After a successful show at The Locks at Sona last November, Phil Roy returns to the venue for one more special show on June 9 to celebrate his "60 Years Around the Sun."
Roy established himself as a top-notch songwriter before he began to record under his own name. His song “Hope in a Hopeless World” was recorded by no fewer than four other artists, including Widespread Panic who took it to #5 on the Billboard Triple A chart in 1997. Roy’s songs have been recorded by Ray Charles, Joe Cocker, Melody Gardot, Mavis Staples, Pops Staples and The Neville Brothers, among others. His songs have appeared in films including the Academy Award winners “As Good as It Gets” and “Leaving Las Vegas.”
Roy also recorded four albums since the year 2000, garnering great reviews. His most recent release, “In the Weird Small Hours” (MRI, 2009), won Concept Album of the Year from the Independent Music Awards. And he developed a loyal fan base that attended his shows regularly.
One could say that Roy was living the dream. He was earning a living as a musician and songwriter. His songs were being recorded by renowned artists. He was able to perform concerts with top-notch musicians whenever he wanted. And then he gave it all up.

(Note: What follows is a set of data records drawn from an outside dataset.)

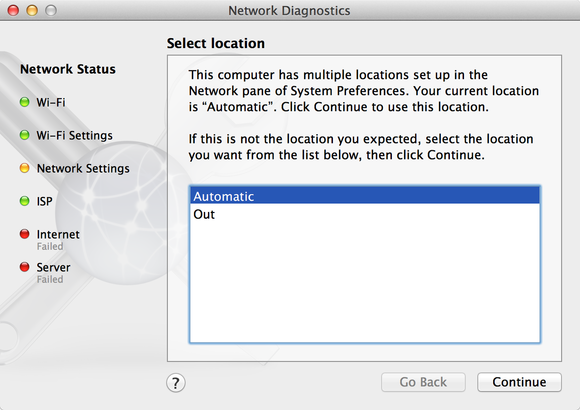Close the Network Diagnostics window

pyautogui.click(x=13, y=10)
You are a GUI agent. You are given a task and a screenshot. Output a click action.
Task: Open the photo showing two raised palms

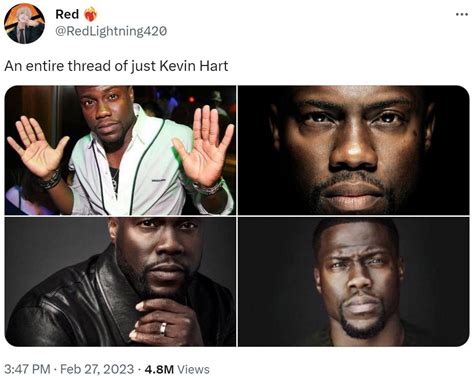click(120, 150)
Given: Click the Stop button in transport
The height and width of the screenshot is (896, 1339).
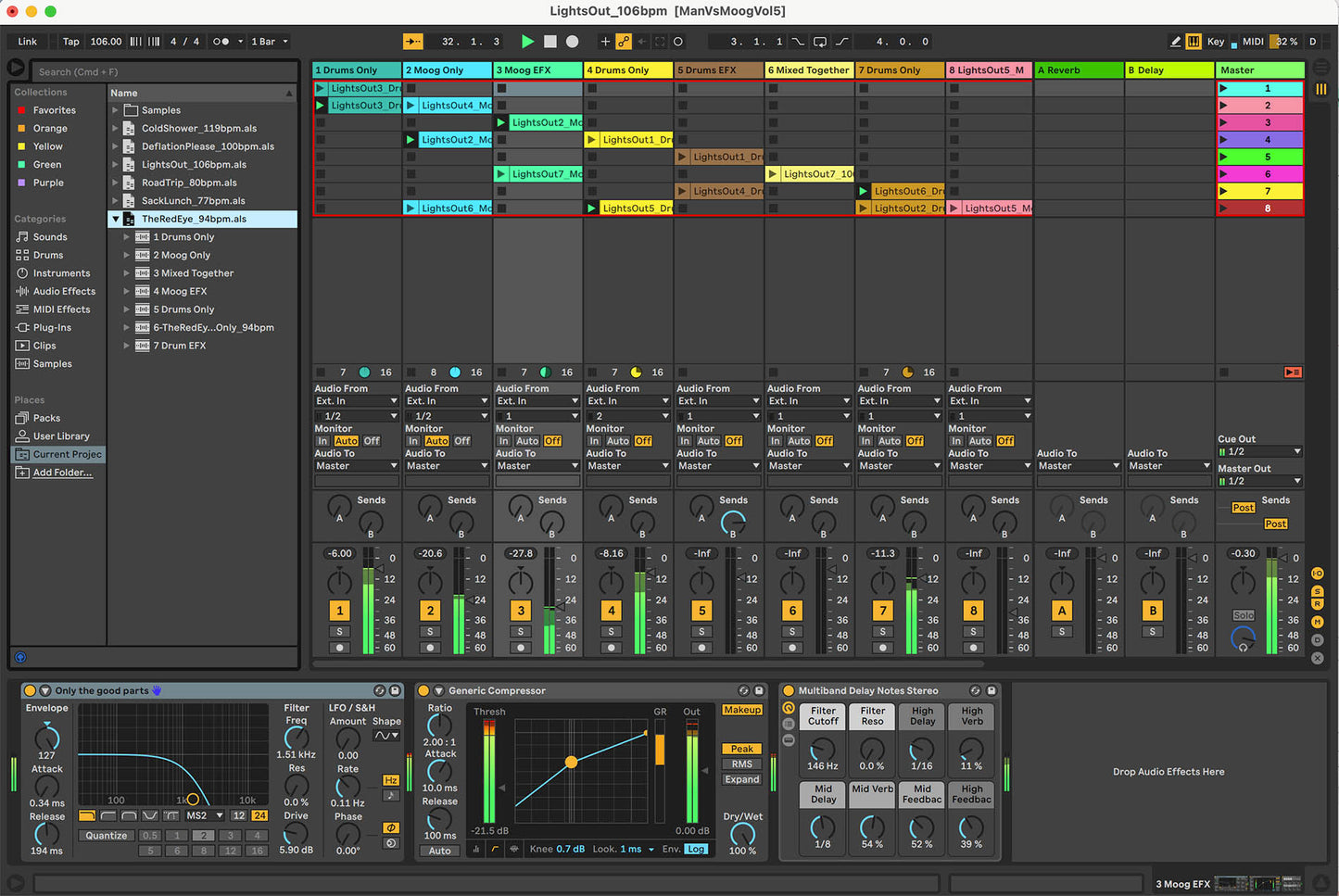Looking at the screenshot, I should pyautogui.click(x=550, y=42).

In April 2013, Roy moved from New York City to Boise, Idaho. And after 30+ years immersed in the music business, he put his career aside for a new lifestyle – that of a family man.
“I never had a family, and I’m 60 with a 1-year-old,” said Roy in an interview from his home in Boise. “It’s a very different world that I walk in now.”
Roy’s job now is supporting wife Katarina, son Enzo — age 5, and daughter Indira — age 15 months.
“People ask me what I do now. It’s a word that doesn’t exist, but I feel it totally encapsulates my world. I am a provisionist,” said Roy. “I provide in my way.”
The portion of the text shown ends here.